Exercise: Write out every entry in full. Leave nothing out.

--- START ---

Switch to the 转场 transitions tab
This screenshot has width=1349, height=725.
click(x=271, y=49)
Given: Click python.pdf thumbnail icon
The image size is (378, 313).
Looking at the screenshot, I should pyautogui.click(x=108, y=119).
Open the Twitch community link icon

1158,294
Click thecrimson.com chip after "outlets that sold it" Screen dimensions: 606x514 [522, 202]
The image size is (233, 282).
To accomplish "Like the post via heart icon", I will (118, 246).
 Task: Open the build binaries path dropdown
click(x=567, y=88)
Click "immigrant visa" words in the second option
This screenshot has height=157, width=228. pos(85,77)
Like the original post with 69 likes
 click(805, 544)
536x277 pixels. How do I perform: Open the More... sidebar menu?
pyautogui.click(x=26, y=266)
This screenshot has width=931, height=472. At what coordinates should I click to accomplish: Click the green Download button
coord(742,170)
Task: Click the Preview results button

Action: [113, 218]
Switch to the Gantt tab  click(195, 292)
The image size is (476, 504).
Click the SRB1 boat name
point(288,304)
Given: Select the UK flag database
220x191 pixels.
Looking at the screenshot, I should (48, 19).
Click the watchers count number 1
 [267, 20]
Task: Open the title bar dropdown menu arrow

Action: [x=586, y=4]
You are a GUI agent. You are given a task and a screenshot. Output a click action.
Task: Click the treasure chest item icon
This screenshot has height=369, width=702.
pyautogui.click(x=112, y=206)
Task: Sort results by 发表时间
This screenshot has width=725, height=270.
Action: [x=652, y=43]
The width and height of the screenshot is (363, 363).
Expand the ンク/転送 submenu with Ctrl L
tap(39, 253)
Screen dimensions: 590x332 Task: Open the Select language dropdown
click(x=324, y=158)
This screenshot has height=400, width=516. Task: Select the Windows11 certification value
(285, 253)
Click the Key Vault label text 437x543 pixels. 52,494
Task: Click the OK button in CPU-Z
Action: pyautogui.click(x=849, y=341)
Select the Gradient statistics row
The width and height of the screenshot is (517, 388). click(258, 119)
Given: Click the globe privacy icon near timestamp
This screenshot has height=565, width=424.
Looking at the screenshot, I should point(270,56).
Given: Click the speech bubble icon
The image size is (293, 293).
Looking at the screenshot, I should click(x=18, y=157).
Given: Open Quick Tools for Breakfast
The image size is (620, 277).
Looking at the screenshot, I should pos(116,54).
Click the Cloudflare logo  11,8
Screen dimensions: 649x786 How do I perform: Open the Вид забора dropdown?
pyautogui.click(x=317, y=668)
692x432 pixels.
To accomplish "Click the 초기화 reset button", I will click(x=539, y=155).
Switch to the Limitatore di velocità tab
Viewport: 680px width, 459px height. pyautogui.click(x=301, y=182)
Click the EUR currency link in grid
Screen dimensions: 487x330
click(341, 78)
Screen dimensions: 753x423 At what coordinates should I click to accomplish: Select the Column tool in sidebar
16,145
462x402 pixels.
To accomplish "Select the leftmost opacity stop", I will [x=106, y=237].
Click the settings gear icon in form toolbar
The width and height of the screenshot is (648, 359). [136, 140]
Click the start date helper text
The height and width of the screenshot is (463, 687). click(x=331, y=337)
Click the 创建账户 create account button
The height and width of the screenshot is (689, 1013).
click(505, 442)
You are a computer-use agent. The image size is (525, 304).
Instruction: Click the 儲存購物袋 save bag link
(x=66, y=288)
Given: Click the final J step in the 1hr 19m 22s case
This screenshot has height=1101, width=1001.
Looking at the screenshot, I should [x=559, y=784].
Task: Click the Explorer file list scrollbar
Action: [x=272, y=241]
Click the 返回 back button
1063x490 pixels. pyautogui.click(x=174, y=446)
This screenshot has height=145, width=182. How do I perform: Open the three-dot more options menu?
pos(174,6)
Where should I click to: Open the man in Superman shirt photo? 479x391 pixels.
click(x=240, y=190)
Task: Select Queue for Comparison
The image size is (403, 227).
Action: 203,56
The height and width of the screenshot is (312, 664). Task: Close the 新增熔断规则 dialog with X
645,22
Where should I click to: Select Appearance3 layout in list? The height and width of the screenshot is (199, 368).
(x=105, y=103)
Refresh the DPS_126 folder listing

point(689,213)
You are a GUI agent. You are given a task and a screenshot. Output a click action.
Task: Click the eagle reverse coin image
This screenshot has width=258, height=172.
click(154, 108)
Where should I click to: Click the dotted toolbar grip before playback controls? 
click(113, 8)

--- END ---

Exercise response:
Switch to the 转场 transitions tab
This screenshot has width=1349, height=725.
click(x=271, y=49)
Given: Click python.pdf thumbnail icon
The image size is (378, 313).
Looking at the screenshot, I should pyautogui.click(x=108, y=119).
Open the Twitch community link icon

1158,294
Click thecrimson.com chip after "outlets that sold it" Screen dimensions: 606x514 [522, 202]
The image size is (233, 282).
To accomplish "Like the post via heart icon", I will (118, 246).
 Task: Open the build binaries path dropdown
click(x=567, y=88)
Click "immigrant visa" words in the second option
This screenshot has height=157, width=228. pos(85,77)
Like the original post with 69 likes
 click(805, 544)
536x277 pixels. How do I perform: Open the More... sidebar menu?
pyautogui.click(x=26, y=266)
This screenshot has width=931, height=472. At what coordinates should I click to accomplish: Click the green Download button
coord(742,170)
Task: Click the Preview results button

Action: [113, 218]
Switch to the Gantt tab  click(195, 292)
The image size is (476, 504).
Click the SRB1 boat name
point(288,304)
Given: Select the UK flag database
220x191 pixels.
Looking at the screenshot, I should (48, 19).
Click the watchers count number 1
 [267, 20]
Task: Open the title bar dropdown menu arrow

Action: [x=586, y=4]
You are a GUI agent. You are given a task and a screenshot. Output a click action.
Task: Click the treasure chest item icon
This screenshot has height=369, width=702.
pyautogui.click(x=112, y=206)
Task: Sort results by 发表时间
This screenshot has width=725, height=270.
Action: [x=652, y=43]
The width and height of the screenshot is (363, 363).
Expand the ンク/転送 submenu with Ctrl L
tap(39, 253)
Screen dimensions: 590x332 Task: Open the Select language dropdown
click(x=324, y=158)
This screenshot has height=400, width=516. Task: Select the Windows11 certification value
(285, 253)
Click the Key Vault label text 437x543 pixels. 52,494
Task: Click the OK button in CPU-Z
Action: pyautogui.click(x=849, y=341)
Select the Gradient statistics row
The width and height of the screenshot is (517, 388). click(258, 119)
Given: Click the globe privacy icon near timestamp
This screenshot has height=565, width=424.
Looking at the screenshot, I should point(270,56).
Given: Click the speech bubble icon
The image size is (293, 293).
Looking at the screenshot, I should click(x=18, y=157).
Given: Open Quick Tools for Breakfast
The image size is (620, 277).
Looking at the screenshot, I should pos(116,54).
Click the Cloudflare logo  11,8
Screen dimensions: 649x786 How do I perform: Open the Вид забора dropdown?
pyautogui.click(x=317, y=668)
692x432 pixels.
To accomplish "Click the 초기화 reset button", I will click(x=539, y=155).
Switch to the Limitatore di velocità tab
Viewport: 680px width, 459px height. pyautogui.click(x=301, y=182)
Click the EUR currency link in grid
Screen dimensions: 487x330
click(341, 78)
Screen dimensions: 753x423 At what coordinates should I click to accomplish: Select the Column tool in sidebar
16,145
462x402 pixels.
To accomplish "Select the leftmost opacity stop", I will [x=106, y=237].
Click the settings gear icon in form toolbar
The width and height of the screenshot is (648, 359). [136, 140]
Click the start date helper text
The height and width of the screenshot is (463, 687). click(x=331, y=337)
Click the 创建账户 create account button
The height and width of the screenshot is (689, 1013).
click(505, 442)
You are a computer-use agent. The image size is (525, 304).
Instruction: Click the 儲存購物袋 save bag link
(x=66, y=288)
Given: Click the final J step in the 1hr 19m 22s case
This screenshot has height=1101, width=1001.
Looking at the screenshot, I should [x=559, y=784].
Task: Click the Explorer file list scrollbar
Action: [x=272, y=241]
Click the 返回 back button
1063x490 pixels. pyautogui.click(x=174, y=446)
This screenshot has height=145, width=182. How do I perform: Open the three-dot more options menu?
pos(174,6)
Where should I click to: Open the man in Superman shirt photo? 479x391 pixels.
click(x=240, y=190)
Task: Select Queue for Comparison
The image size is (403, 227).
Action: 203,56
The height and width of the screenshot is (312, 664). Task: Close the 新增熔断规则 dialog with X
645,22
Where should I click to: Select Appearance3 layout in list? The height and width of the screenshot is (199, 368).
(x=105, y=103)
Refresh the DPS_126 folder listing

point(689,213)
You are a GUI agent. You are given a task and a screenshot. Output a click action.
Task: Click the eagle reverse coin image
This screenshot has width=258, height=172.
click(154, 108)
Where should I click to: Click the dotted toolbar grip before playback controls? 
click(113, 8)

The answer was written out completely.